◆ TASK TO COMPLETE
Could you repeat all of the entries below, character for character?

::::::::::

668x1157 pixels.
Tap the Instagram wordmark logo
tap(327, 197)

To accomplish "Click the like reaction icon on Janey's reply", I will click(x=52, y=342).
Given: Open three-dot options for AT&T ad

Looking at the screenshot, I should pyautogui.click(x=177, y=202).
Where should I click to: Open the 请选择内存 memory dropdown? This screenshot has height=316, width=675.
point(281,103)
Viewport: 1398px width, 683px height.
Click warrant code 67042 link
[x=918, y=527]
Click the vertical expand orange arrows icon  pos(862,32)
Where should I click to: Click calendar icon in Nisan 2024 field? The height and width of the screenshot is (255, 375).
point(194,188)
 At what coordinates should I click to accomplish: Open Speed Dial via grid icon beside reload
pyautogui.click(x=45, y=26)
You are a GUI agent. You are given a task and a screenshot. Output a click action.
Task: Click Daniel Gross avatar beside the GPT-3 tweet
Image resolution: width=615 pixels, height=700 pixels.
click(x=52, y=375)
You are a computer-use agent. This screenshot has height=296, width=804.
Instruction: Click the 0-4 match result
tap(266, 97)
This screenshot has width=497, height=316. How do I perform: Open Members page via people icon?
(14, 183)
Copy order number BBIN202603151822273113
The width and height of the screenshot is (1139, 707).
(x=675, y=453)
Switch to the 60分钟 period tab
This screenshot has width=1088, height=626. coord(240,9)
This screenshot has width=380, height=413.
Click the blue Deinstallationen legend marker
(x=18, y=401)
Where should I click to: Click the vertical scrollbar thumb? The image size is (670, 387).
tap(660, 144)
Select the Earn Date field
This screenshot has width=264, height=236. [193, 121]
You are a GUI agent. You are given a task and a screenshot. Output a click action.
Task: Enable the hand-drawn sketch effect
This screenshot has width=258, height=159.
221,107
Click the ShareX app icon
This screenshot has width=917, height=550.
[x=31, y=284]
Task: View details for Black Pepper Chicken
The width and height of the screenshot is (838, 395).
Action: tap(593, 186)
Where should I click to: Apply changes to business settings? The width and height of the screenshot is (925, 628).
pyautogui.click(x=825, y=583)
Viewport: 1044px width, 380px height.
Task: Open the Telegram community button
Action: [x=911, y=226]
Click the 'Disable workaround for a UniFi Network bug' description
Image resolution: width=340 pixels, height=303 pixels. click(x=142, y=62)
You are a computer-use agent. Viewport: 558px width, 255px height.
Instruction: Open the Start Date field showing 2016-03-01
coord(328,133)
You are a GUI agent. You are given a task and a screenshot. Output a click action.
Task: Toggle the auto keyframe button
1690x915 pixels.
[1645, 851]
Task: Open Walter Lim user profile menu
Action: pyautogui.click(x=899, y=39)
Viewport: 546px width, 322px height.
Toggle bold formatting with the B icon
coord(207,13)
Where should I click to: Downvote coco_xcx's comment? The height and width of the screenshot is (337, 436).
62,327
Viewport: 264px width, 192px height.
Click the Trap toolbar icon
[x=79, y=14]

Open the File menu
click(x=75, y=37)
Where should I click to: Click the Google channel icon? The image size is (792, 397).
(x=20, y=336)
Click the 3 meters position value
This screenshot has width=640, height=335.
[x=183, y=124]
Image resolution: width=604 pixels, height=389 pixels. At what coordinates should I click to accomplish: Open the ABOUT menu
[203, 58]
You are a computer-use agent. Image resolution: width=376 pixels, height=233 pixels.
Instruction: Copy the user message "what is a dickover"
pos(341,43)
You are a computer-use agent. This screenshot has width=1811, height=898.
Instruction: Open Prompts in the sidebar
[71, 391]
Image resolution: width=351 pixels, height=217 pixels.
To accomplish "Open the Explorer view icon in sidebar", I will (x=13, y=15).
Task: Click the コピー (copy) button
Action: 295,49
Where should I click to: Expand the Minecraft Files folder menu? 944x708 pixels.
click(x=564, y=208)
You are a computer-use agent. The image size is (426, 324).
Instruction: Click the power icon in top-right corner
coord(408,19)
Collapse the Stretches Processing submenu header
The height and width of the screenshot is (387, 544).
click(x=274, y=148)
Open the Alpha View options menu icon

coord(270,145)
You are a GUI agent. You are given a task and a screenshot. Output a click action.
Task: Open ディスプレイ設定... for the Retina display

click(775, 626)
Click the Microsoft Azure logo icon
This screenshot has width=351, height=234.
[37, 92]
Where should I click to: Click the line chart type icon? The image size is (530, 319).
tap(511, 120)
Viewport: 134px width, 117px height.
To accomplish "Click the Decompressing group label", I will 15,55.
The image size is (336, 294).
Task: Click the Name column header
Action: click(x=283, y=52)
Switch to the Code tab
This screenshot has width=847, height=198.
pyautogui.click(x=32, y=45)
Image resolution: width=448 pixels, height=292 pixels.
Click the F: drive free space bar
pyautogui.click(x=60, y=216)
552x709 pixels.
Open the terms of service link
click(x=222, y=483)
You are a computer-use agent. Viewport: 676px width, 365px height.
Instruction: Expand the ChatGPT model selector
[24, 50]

::::::::::

◆ PROBLEM SOLUTION
668x1157 pixels.
Tap the Instagram wordmark logo
tap(327, 197)

To accomplish "Click the like reaction icon on Janey's reply", I will click(x=52, y=342).
Given: Open three-dot options for AT&T ad

Looking at the screenshot, I should pyautogui.click(x=177, y=202).
Where should I click to: Open the 请选择内存 memory dropdown? This screenshot has height=316, width=675.
point(281,103)
Viewport: 1398px width, 683px height.
Click warrant code 67042 link
[x=918, y=527]
Click the vertical expand orange arrows icon  pos(862,32)
Where should I click to: Click calendar icon in Nisan 2024 field? The height and width of the screenshot is (255, 375).
point(194,188)
 At what coordinates should I click to accomplish: Open Speed Dial via grid icon beside reload
pyautogui.click(x=45, y=26)
You are a GUI agent. You are given a task and a screenshot. Output a click action.
Task: Click Daniel Gross avatar beside the GPT-3 tweet
Image resolution: width=615 pixels, height=700 pixels.
click(x=52, y=375)
You are a computer-use agent. This screenshot has height=296, width=804.
Instruction: Click the 0-4 match result
tap(266, 97)
This screenshot has width=497, height=316. How do I perform: Open Members page via people icon?
(14, 183)
Copy order number BBIN202603151822273113
The width and height of the screenshot is (1139, 707).
(x=675, y=453)
Switch to the 60分钟 period tab
This screenshot has width=1088, height=626. coord(240,9)
This screenshot has width=380, height=413.
Click the blue Deinstallationen legend marker
(x=18, y=401)
Where should I click to: Click the vertical scrollbar thumb? The image size is (670, 387).
tap(660, 144)
Select the Earn Date field
This screenshot has width=264, height=236. [193, 121]
You are a GUI agent. You are given a task and a screenshot. Output a click action.
Task: Enable the hand-drawn sketch effect
This screenshot has width=258, height=159.
221,107
Click the ShareX app icon
This screenshot has width=917, height=550.
[x=31, y=284]
Task: View details for Black Pepper Chicken
The width and height of the screenshot is (838, 395).
Action: tap(593, 186)
Where should I click to: Apply changes to business settings? The width and height of the screenshot is (925, 628).
pyautogui.click(x=825, y=583)
Viewport: 1044px width, 380px height.
Task: Open the Telegram community button
Action: [x=911, y=226]
Click the 'Disable workaround for a UniFi Network bug' description
Image resolution: width=340 pixels, height=303 pixels. click(x=142, y=62)
You are a computer-use agent. Viewport: 558px width, 255px height.
Instruction: Open the Start Date field showing 2016-03-01
coord(328,133)
You are a GUI agent. You are given a task and a screenshot. Output a click action.
Task: Toggle the auto keyframe button
1690x915 pixels.
[1645, 851]
Task: Open Walter Lim user profile menu
Action: pyautogui.click(x=899, y=39)
Viewport: 546px width, 322px height.
Toggle bold formatting with the B icon
coord(207,13)
Where should I click to: Downvote coco_xcx's comment? The height and width of the screenshot is (337, 436).
62,327
Viewport: 264px width, 192px height.
Click the Trap toolbar icon
[x=79, y=14]

Open the File menu
click(x=75, y=37)
Where should I click to: Click the Google channel icon? The image size is (792, 397).
(x=20, y=336)
Click the 3 meters position value
This screenshot has width=640, height=335.
[x=183, y=124]
Image resolution: width=604 pixels, height=389 pixels. At what coordinates should I click to accomplish: Open the ABOUT menu
[203, 58]
You are a computer-use agent. Image resolution: width=376 pixels, height=233 pixels.
Instruction: Copy the user message "what is a dickover"
pos(341,43)
You are a computer-use agent. This screenshot has width=1811, height=898.
Instruction: Open Prompts in the sidebar
[71, 391]
Image resolution: width=351 pixels, height=217 pixels.
To accomplish "Open the Explorer view icon in sidebar", I will (x=13, y=15).
Task: Click the コピー (copy) button
Action: 295,49
Where should I click to: Expand the Minecraft Files folder menu? 944x708 pixels.
click(x=564, y=208)
You are a computer-use agent. The image size is (426, 324).
Instruction: Click the power icon in top-right corner
coord(408,19)
Collapse the Stretches Processing submenu header
The height and width of the screenshot is (387, 544).
click(x=274, y=148)
Open the Alpha View options menu icon

coord(270,145)
You are a GUI agent. You are given a task and a screenshot. Output a click action.
Task: Open ディスプレイ設定... for the Retina display

click(775, 626)
Click the Microsoft Azure logo icon
This screenshot has width=351, height=234.
[37, 92]
Where should I click to: Click the line chart type icon? The image size is (530, 319).
tap(511, 120)
Viewport: 134px width, 117px height.
To accomplish "Click the Decompressing group label", I will 15,55.
The image size is (336, 294).
Task: Click the Name column header
Action: click(x=283, y=52)
Switch to the Code tab
This screenshot has width=847, height=198.
pyautogui.click(x=32, y=45)
Image resolution: width=448 pixels, height=292 pixels.
Click the F: drive free space bar
pyautogui.click(x=60, y=216)
552x709 pixels.
Open the terms of service link
click(x=222, y=483)
You are a computer-use agent. Viewport: 676px width, 365px height.
Instruction: Expand the ChatGPT model selector
[24, 50]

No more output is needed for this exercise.